*Teks yang Ditampilkan*
Pada masa kejayaannya, wilayah kerajaan Tidore mencakup kawasan yang cukup luas hingga mencapai Kepulauan Pasifik. Wilayah sekitar pulau Tidore yang menjadi bagian wilayahnya adalah Papua, gugusan pulau-pulau Raja Ampat dan pulau Seram. Di Kepulauan Pasifik, kekuasaan Tidore mencakup Mikronesia, Kepulauan Marianas, Marshal, Ngulu, Kepulauan Kapita Gamrange, Melanesia, Kepulauan Solomon dan beberapa pulau yang masih menggunakan identitas Nuku, seperti Nuku Haifa, Nuku Oro, Nuku Maboro dan Nuku Nau. Wilayah lainnya yang termasuk dalam kekuasaan Tidore adalah Haiti dan Kepulauan Nuku Lae-lae, Nuku Fetau, Nuku Wange dan Nuku Nono.

*Data untuk Ditinjau*
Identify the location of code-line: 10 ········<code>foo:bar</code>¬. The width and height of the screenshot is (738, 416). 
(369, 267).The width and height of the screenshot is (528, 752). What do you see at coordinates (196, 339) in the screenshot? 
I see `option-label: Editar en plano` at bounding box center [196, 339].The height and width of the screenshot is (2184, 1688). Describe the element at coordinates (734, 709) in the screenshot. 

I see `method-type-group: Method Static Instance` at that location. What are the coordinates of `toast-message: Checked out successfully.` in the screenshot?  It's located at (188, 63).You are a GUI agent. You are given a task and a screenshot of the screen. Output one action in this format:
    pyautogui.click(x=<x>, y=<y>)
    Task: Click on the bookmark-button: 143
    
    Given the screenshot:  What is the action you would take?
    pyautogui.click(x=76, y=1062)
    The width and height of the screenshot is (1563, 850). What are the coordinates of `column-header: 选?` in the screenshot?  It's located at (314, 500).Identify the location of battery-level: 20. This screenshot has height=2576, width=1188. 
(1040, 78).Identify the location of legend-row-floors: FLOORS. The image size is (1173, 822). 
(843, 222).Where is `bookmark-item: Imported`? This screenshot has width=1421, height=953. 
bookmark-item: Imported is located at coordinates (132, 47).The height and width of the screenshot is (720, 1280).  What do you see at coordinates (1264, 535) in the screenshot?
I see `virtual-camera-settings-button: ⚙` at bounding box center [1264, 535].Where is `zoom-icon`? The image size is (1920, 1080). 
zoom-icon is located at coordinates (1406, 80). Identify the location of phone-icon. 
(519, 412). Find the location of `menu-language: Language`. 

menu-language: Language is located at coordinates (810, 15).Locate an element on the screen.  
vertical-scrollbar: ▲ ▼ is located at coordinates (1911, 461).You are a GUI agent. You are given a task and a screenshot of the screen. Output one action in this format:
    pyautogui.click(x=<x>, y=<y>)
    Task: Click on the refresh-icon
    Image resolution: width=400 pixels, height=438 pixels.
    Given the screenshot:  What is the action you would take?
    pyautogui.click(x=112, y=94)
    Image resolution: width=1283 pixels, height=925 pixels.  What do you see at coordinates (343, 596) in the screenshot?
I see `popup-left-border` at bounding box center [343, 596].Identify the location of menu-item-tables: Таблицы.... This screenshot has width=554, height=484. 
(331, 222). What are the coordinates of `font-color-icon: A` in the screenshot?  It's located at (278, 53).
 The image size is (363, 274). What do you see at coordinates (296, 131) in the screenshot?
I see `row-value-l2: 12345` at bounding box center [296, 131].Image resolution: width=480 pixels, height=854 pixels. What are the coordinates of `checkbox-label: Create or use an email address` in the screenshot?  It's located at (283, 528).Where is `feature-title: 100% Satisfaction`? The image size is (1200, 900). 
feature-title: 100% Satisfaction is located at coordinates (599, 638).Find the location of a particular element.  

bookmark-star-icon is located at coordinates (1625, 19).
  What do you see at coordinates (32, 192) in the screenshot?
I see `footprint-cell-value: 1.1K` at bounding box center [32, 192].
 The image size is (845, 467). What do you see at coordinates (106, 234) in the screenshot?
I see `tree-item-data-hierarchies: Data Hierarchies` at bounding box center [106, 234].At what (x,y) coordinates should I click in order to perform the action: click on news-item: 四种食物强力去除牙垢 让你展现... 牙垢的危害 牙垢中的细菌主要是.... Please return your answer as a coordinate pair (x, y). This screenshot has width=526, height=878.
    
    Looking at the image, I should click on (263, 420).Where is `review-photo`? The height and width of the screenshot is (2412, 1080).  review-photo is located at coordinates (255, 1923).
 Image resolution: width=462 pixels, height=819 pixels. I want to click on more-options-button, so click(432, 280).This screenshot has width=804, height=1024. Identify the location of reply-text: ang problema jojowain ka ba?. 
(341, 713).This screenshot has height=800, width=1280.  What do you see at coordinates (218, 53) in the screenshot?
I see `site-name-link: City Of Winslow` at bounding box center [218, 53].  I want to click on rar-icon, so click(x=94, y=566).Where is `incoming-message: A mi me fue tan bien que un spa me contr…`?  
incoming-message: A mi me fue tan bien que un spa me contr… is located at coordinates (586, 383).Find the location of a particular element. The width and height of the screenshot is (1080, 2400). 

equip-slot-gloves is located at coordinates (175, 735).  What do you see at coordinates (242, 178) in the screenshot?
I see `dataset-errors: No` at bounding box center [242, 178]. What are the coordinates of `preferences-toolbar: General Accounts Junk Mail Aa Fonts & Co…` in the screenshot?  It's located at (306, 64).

*Ketentuan Latihan*
(1) Tuliskan kembali bagian teks tentang wilayah Kerajaan Tidore, mulai dari "Pada masa kejayaannya, wilayah" dan berakhir pada "dan Nuku Nono.".
(2) Menurut teks tentang wilayah Kerajaan Tidore, wilayah mana saja di sekitar pulau Tidore yang menjadi bagian wilayahnya?
Butir-butir tersebut tidak diperlukan untuk mengerjakan tugas.

*Jawaban per Tugas*
(1)
Pada masa kejayaannya, wilayah kerajaan Tidore mencakup kawasan yang cukup luas hingga mencapai Kepulauan Pasifik. Wilayah sekitar pulau Tidore yang menjadi bagian wilayahnya adalah Papua, gugusan pulau-pulau Raja Ampat dan pulau Seram. Di Kepulauan Pasifik, kekuasaan Tidore mencakup Mikronesia, Kepulauan Marianas, Marshal, Ngulu, Kepulauan Kapita Gamrange, Melanesia, Kepulauan Solomon dan beberapa pulau yang masih menggunakan identitas Nuku, seperti Nuku Haifa, Nuku Oro, Nuku Maboro dan Nuku Nau. Wilayah lainnya yang termasuk dalam kekuasaan Tidore adalah Haiti dan Kepulauan Nuku Lae-lae, Nuku Fetau, Nuku Wange dan Nuku Nono.

(2) Papua, gugusan pulau-pulau Raja Ampat, dan pulau Seram.